Deskripsi itu terjadi dalam kinerja ideologi kapitaslisme, bukan sosialisme, seperti saya alami ketika studi jangka pendek di negara bagian South Carolina. Waktu itu saya memakai T-shirt bergambar Che Guevara. Ternyata banyak kolega, pegawai kampus, dan dosen menanyakan apakah saya menyukai sosok itu.
Itu pengalaman yang sungguh menakjubkan bagi saya mengingat sosok Che benar-benar menyita perhatian banyak generasi tua tahun1960-an yang saya temui di area kampus University of South Carolina. Saya menyimpulkan bahwa negara (Amerika) berhasil menancapkan jarum-jarun ideologis dengan menempatkan musuh ideologi mereka sebagai ’’the others’’, bahkan musuh bersama yang melekat dalam ketaksadaran bangsanya.
Proyek Palsu
Posisi negara dan pemerintah, sebagai agen yang bergerak di dalamnya, mempunyai peran sentral menciptakan kebijakan untuk memupuk ingatan bangsanya, seperti disinyalir Michel Foucault, has a finality of its own (Michel Foucault: 210, 2000). Artinya, negara telah sempurna memolarisasi kepentingan demi kepentingan dengan mengelabui kesadaran rakyatnya. Pemerintah suatu negara bisa benar-benar mengubah ataupun menghapus apa pun di dalam sebuah negara, selain ingatan kolektif itu sendiri.
Dewasa ini, musuh-musuh hantu sosialisme pun menang dalam banyak perseteruan. Satu per satu generasi mereka dipotong dan dicabut hingga ke akar-akarnya sehingga tidak ada lagi sosok kuat dan berpengaruh yang bisa menggawangi suatu negara ataupun ideologi. Saat ini pun jika makin sulit menyisir rekam-jejak gerakan sosialisme.

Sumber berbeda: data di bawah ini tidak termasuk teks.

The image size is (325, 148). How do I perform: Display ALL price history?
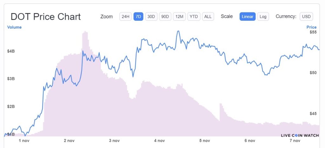(x=208, y=17)
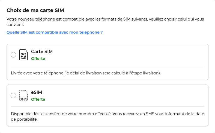This screenshot has width=215, height=133.
Task: Click the physical SIM card chip icon
Action: click(23, 55)
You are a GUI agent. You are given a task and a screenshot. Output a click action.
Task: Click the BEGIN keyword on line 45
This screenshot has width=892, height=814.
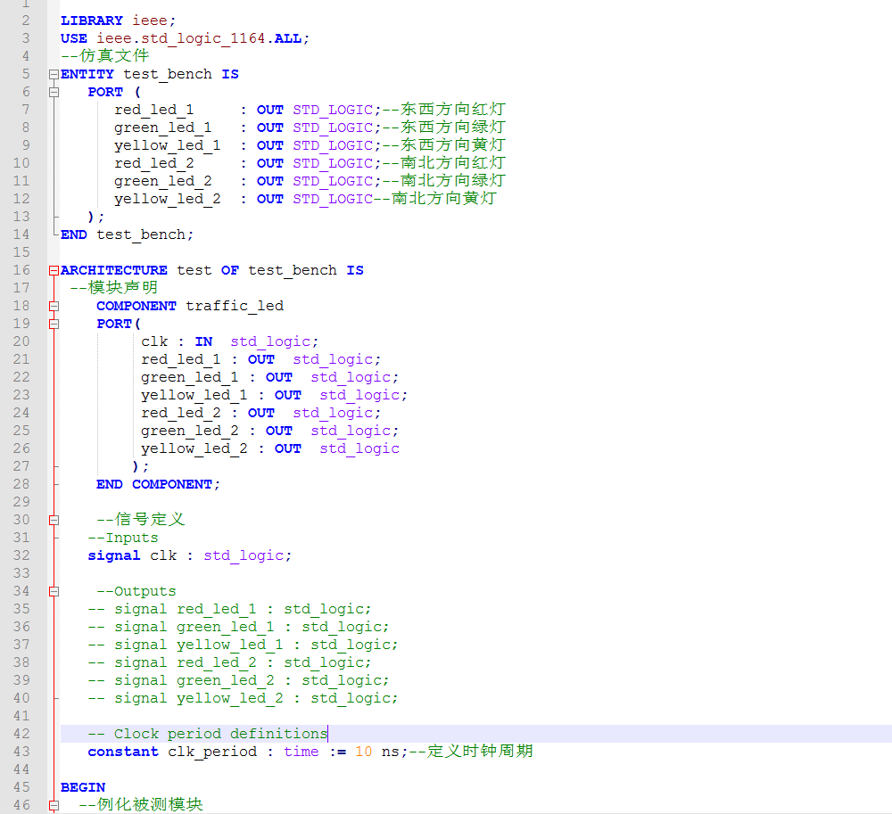click(x=82, y=786)
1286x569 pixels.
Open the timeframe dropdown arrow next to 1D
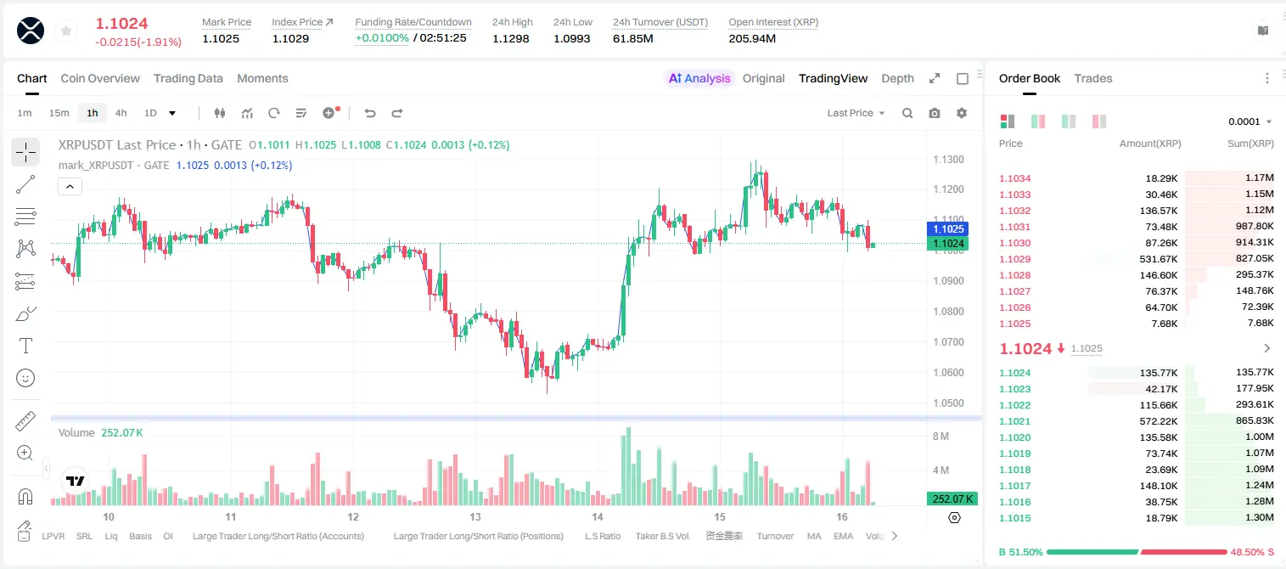point(172,113)
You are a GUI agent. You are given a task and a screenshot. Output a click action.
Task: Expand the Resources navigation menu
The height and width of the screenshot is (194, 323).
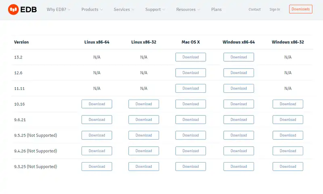(x=188, y=9)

Tentu, selain tiap negara dan aktor yang bemain di dalamnya mempunyai model tersendiri dalam mempraktikkan kitab suci mereka, sebagai rancangan dan abstraksi teoritis, yaitu karya-karya Karl Max bersama Angles (Manifesto Communist), dan terutama Das Kapital, sisi lain yang sangat penting adalah karena terjadi pelapukan kinerja ideologis dari dalam dirinya. Nilai-nilai etis dalam ideologi sosialisme pun bahkan tidak digubris.
Padahal sosialisme etis merupakan salah satu contoh menarik, yang coba dicarikan bentuk ’’etis’’-nya dari sosialisme dengan merunut jejak teoritik hingga ke kitab teori etika Kant. Sosialisme etis adalah teori yang menegaskan bahwa sosialisme hendaknya dianggap terutama sebagai totalitas prinsip-prinsip dan norma-norma moral dan etis. Neo-Kantinisme merupakan basis teoritisnya.

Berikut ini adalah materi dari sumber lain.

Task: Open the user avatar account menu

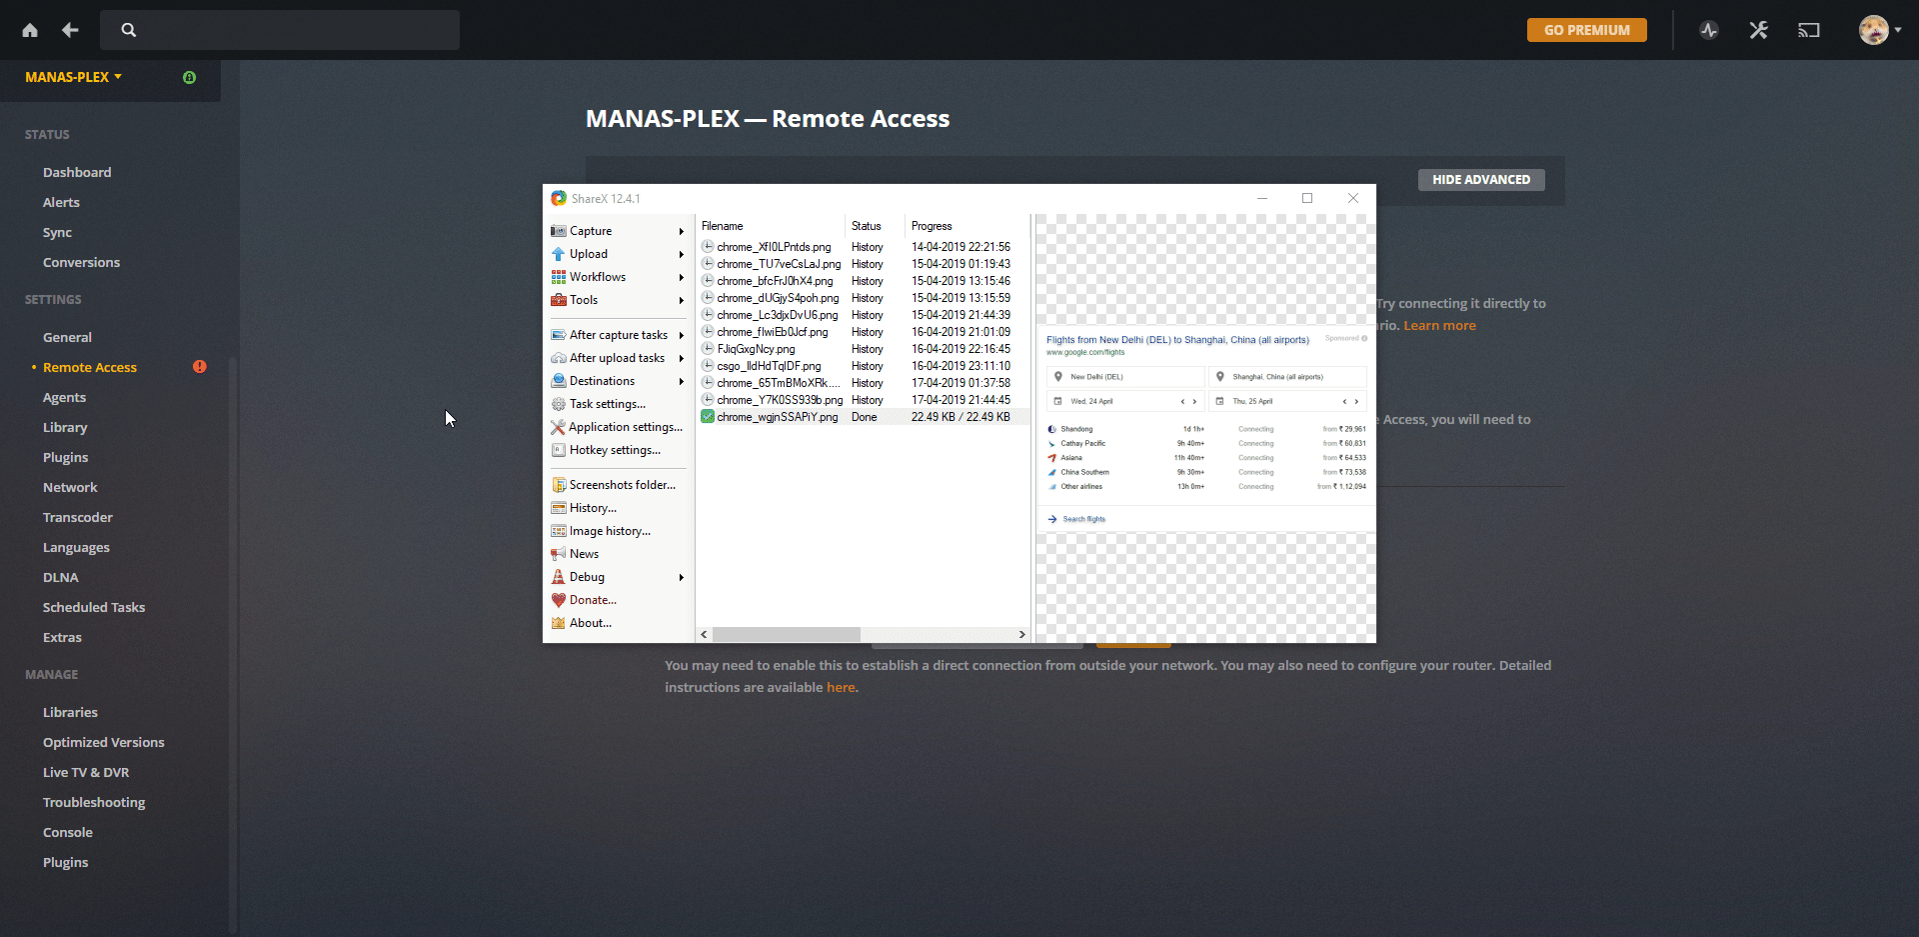Action: [x=1879, y=30]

Akhirnya, kita pun harus memahami bahwa ideologi adalah sebuah proyek semu dan palsu. Meskipun begitu, sosok Hugo Chavez harus mendapatkan tempat sebagai pejuang dan penyeimbang yang menekan dan menentang mainstream dari negara-negara adikuasa seperti Amerika dan sekutunya. Dengan begitu, kita layak merayakan ingatan bersama tentang ’’hantu ideologi’’ yang diperjuangkan Chavez.